Posted on March 8, 2018

by John Paul Jackson

When I teach on dreams, I instruct the class to record their dreams in different ways. We talk about four methods of dream recording: the cluster method, the diagram method, the intuitive method (drawing the dream), and the spiral method (writing the dream in an ever- expanding circle on the page).

Why is it important to branch out and record your dreams in “unique” ways? It causes the right side, the creative side, of your brain to develop, and you literally come into a greater understanding of dream interpretation simply because you’re doing something new and creative.

In life, this isn’t a one-time exercise. This is something you need to practice over and over again. Some of us argue against doing things differently for no reason other than we hate change. But God loves change. He loves creativity. He loves doing the new thing (Isaiah 43:19; 2 Corinthians 5:17). Therefore, He wants to open up the mind He gave you and utilize it at a larger, deeper level. In a way, it’s like He’s using building blocks. Your mind is being built up and attuned to what the Spirit is saying, what the Spirit is doing and what the Spirit knows, and one day, these new, creative elements inside you will click into gear.

The rest step is the new step—the new thing with God, the new creative outlet, music lessons with a new instrument, the class you’ve thought about taking. You just never know what you’ll discover when you try new things.

FOOD FOR THOUGHT

This month, I want to get your creative juices flowing. I want to present the idea that perhaps, something huge is waiting on your doorstep, and all you need to do is open the door and find it. Taking a road you’ve never taken before will always bring you through new territory. That’s what new roads do. You see new things. You discover new things. You have different life experiences, and sometimes, you even uncover an ability you didn’t know you had.

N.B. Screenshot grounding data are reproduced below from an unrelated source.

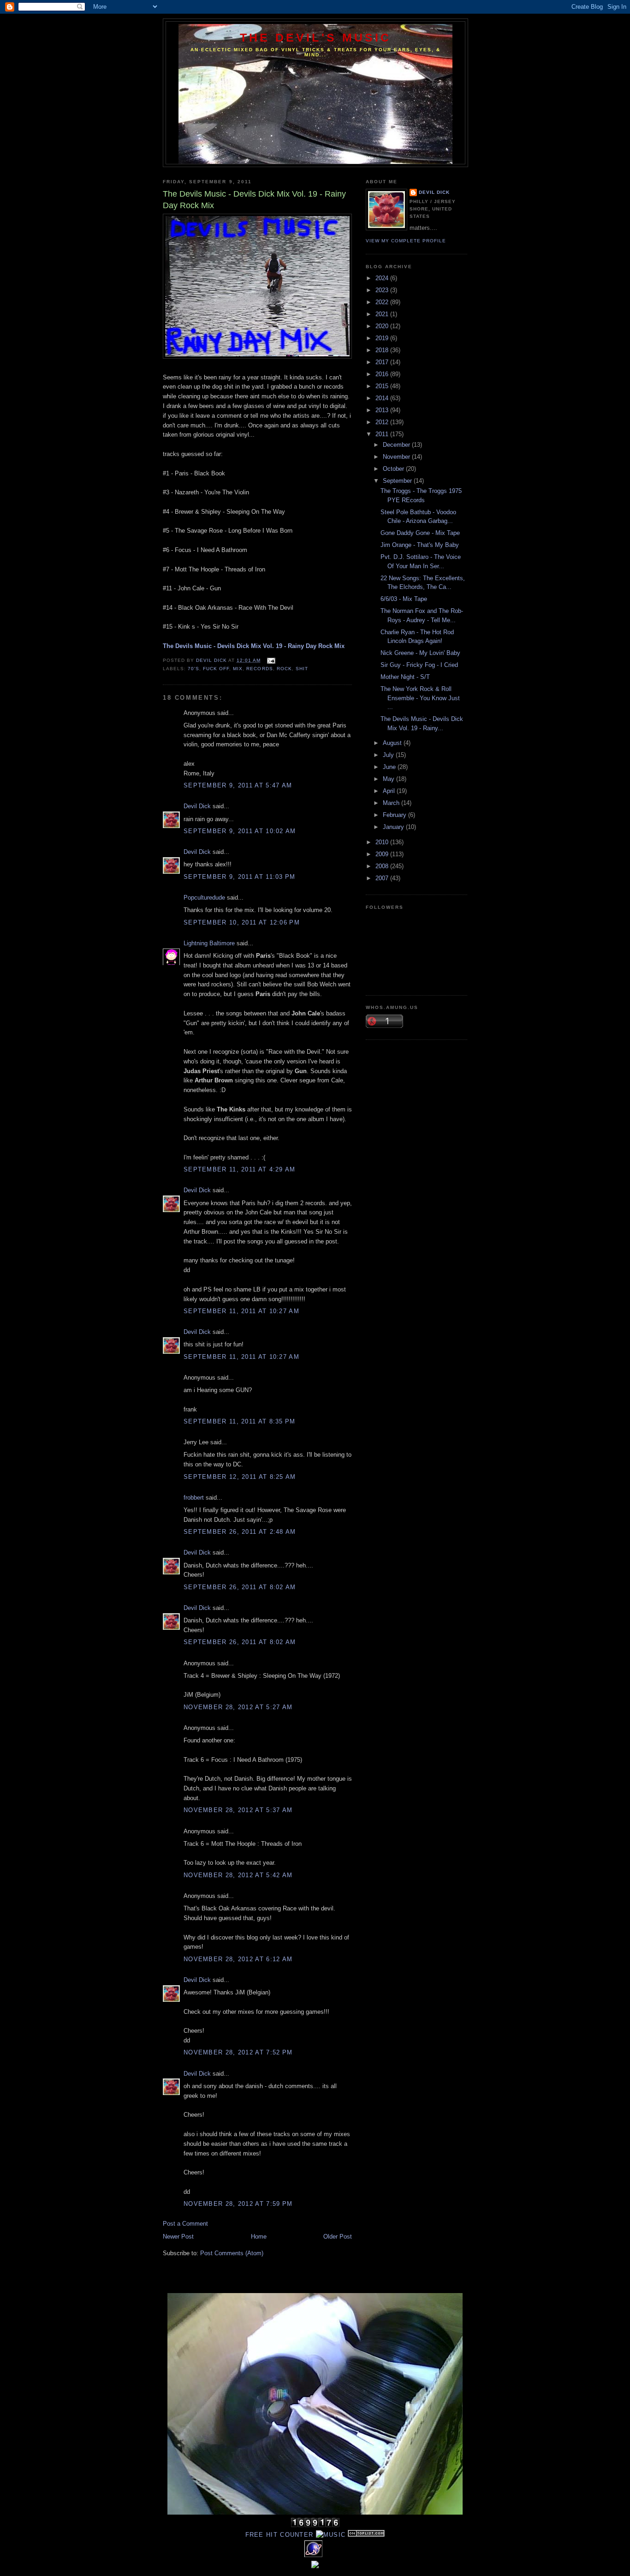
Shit (302, 668)
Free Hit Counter (279, 2534)
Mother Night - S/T (405, 676)
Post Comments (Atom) (231, 2253)
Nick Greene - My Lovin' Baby (420, 652)
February (395, 814)
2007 (382, 878)
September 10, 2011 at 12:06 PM (242, 922)
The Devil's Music (316, 37)
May (389, 778)
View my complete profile (406, 240)
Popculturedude (204, 897)
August (393, 742)
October (394, 468)
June (390, 766)
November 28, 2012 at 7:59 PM (238, 2203)
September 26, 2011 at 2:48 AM (240, 1531)
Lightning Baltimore (209, 943)
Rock (284, 668)
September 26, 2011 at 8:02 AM (240, 1587)
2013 (382, 410)
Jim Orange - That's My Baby (419, 544)
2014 (382, 398)
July (389, 754)
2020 (382, 326)
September (398, 480)
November (397, 456)
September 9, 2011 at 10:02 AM (240, 831)
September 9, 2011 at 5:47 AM (238, 785)
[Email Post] (270, 660)
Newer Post (178, 2236)
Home (259, 2236)
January (394, 826)
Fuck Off (216, 668)
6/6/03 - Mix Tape (403, 598)
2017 (382, 362)
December (397, 444)
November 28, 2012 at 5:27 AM (238, 1707)
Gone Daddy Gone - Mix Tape (420, 532)
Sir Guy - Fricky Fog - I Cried (419, 664)
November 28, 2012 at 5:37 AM (238, 1810)
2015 (382, 386)
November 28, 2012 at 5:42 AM (238, 1875)
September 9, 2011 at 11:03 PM (240, 876)
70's (193, 668)
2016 (382, 374)
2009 (382, 854)
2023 (382, 290)
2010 (382, 842)
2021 (382, 314)
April (390, 790)
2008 (382, 866)
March (392, 802)
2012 (382, 422)
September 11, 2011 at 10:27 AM (241, 1311)
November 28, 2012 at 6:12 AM (238, 1959)
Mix (238, 668)
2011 (382, 434)
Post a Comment (185, 2223)
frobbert (194, 1497)
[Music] (331, 2534)
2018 (382, 350)
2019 (382, 338)
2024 (382, 278)
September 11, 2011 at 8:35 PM (240, 1421)
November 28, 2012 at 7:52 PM (238, 2052)
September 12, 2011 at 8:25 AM (240, 1476)
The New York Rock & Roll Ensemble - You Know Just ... (420, 697)
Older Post (337, 2236)
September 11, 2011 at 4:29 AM (240, 1169)
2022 (382, 302)
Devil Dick (197, 806)
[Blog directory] (366, 2534)
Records (259, 668)
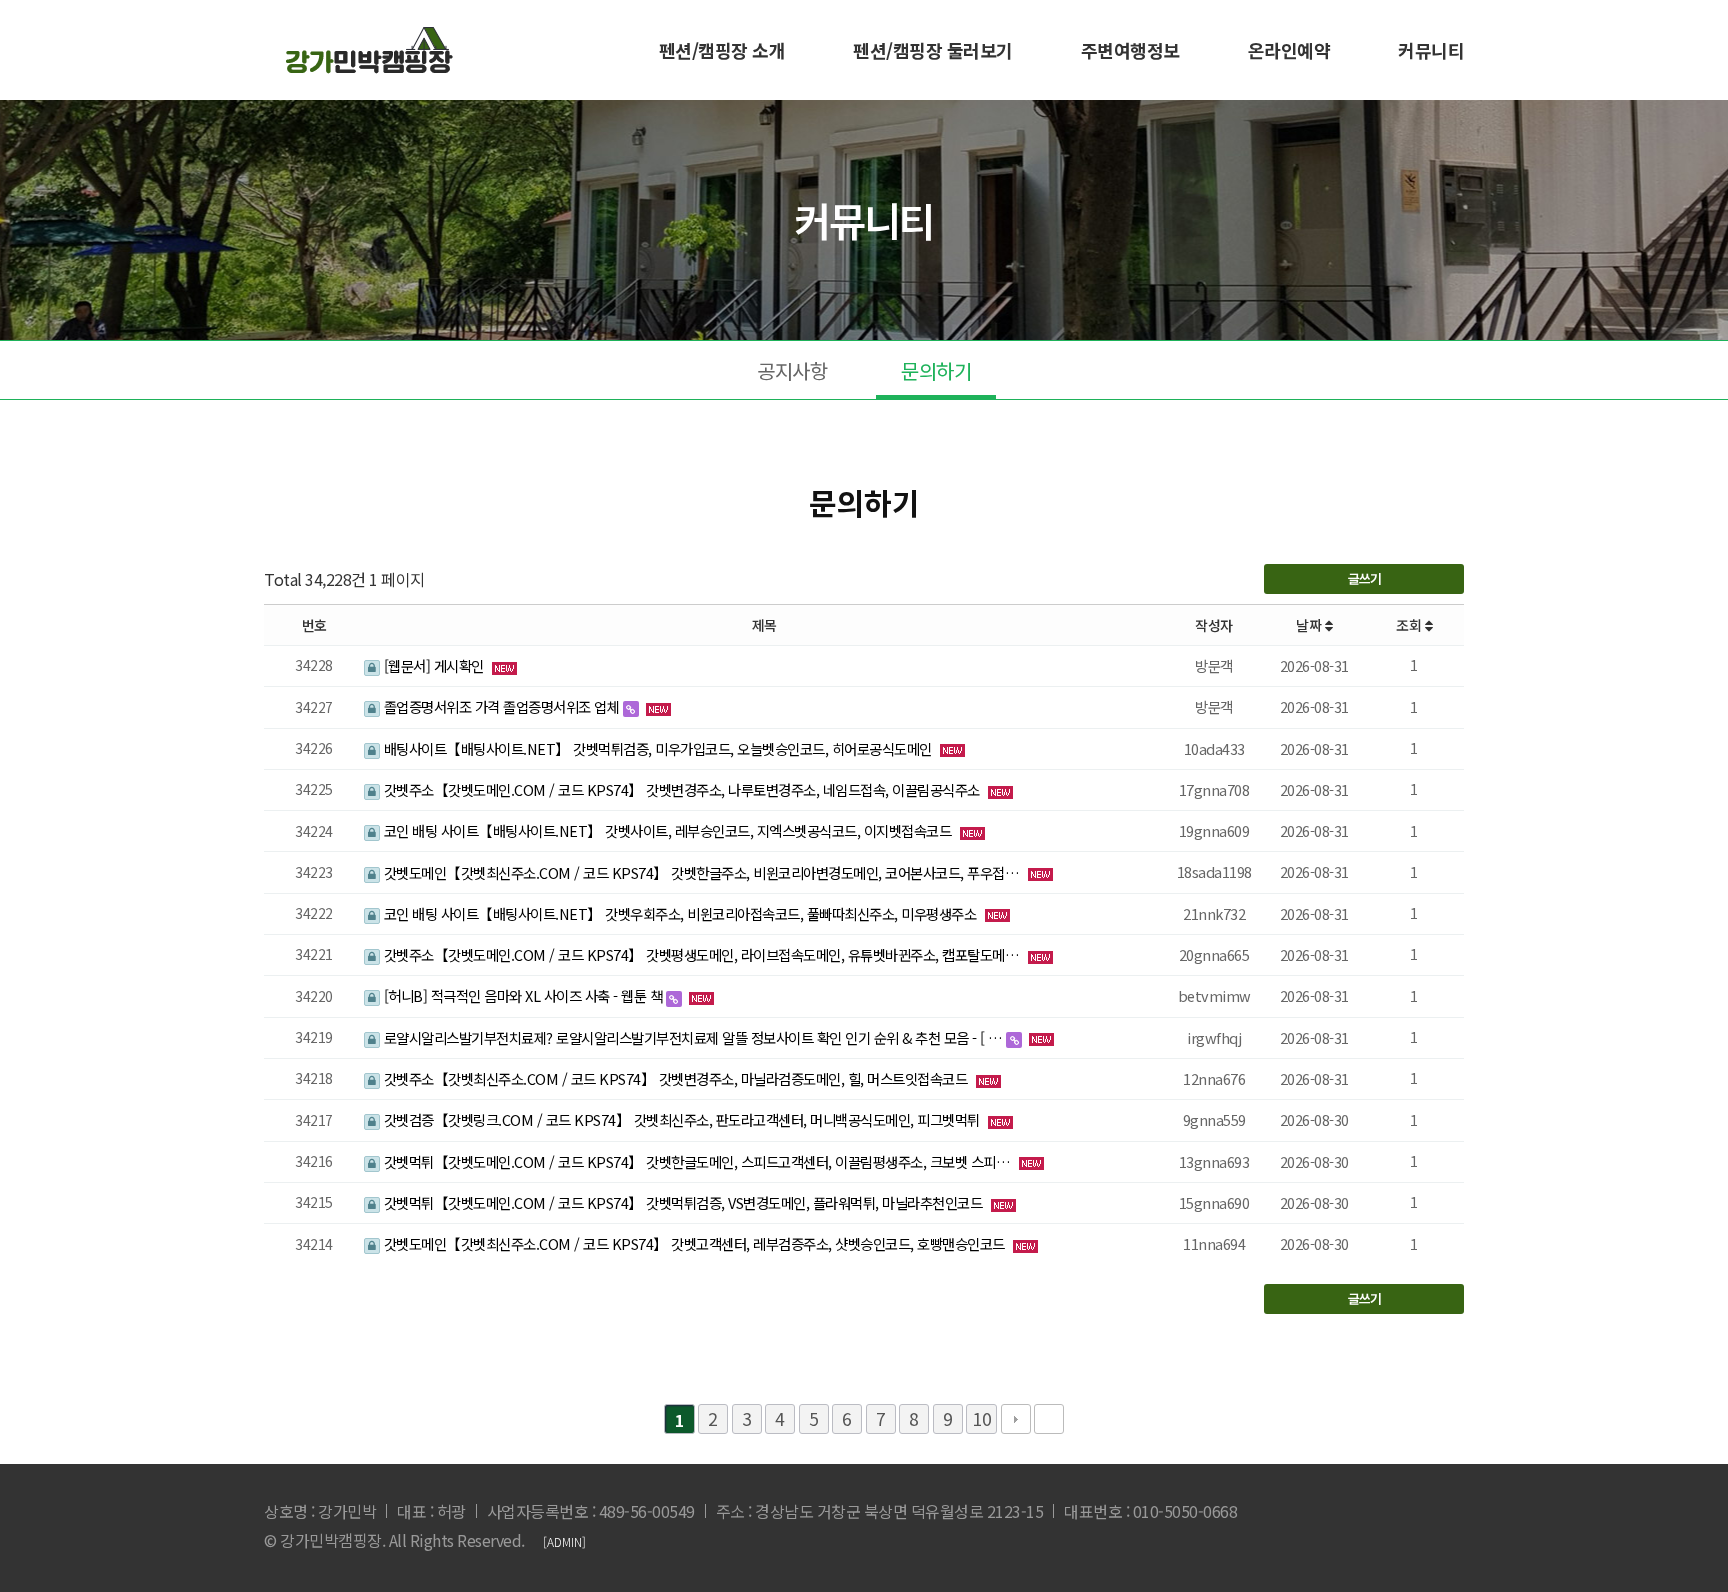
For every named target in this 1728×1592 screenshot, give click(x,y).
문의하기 (936, 370)
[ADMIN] (564, 1541)
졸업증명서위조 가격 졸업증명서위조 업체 (501, 706)
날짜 (1310, 625)
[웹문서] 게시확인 (433, 665)
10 (981, 1418)
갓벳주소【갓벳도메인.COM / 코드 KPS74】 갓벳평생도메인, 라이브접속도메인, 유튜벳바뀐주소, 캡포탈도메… (701, 954)
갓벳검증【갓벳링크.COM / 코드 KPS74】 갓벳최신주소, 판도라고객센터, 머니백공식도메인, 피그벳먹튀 (681, 1119)
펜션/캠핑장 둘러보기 (933, 50)
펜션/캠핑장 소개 (722, 50)
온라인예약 (1289, 50)
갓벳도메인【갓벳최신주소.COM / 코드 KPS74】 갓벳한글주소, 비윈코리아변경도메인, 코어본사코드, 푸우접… (701, 872)
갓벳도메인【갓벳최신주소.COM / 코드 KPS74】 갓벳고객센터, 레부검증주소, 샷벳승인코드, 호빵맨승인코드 (694, 1243)
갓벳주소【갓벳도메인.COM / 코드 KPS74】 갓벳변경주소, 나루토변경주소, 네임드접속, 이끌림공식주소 (681, 789)
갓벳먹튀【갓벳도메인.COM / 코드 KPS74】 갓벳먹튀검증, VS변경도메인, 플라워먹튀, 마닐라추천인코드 (683, 1202)
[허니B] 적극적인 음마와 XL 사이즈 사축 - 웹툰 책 (523, 995)
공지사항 (792, 370)
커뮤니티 (1431, 50)
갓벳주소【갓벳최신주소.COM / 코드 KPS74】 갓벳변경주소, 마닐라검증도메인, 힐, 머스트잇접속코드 (675, 1078)
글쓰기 (1364, 578)
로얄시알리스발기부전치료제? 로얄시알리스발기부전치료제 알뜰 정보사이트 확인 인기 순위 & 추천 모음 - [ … (693, 1037)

My grandmother became a very good artist when she was 80 years old. She had messed around with it for years, drawing a picture a decade, but for the last seven years of her life, she drew all the time. She was a chalk artist, and she never knew she had this gift until she started doodling around, and it started growing. She discovered she had genuine talent, and after she passed away, she won awards because her children entered her work into contests.

You could have a gift.
It could be spectacular.

C.S. Lewis put it like this:

“It may be hard for an egg to turn into a bird: it would be a jolly sight harder for it to learn to y while remaining an egg. We are like eggs at present. And you cannot go on indefinitely being just an ordinary, decent egg. We must be hatched or go bad.”

If your heart is burning as you read this article, perhaps it’s time for you to expand your horizons. Choose to be courageous and try. Do the new thing and see what God has in store for you. It might take you by surprise. You might just discover how to fly.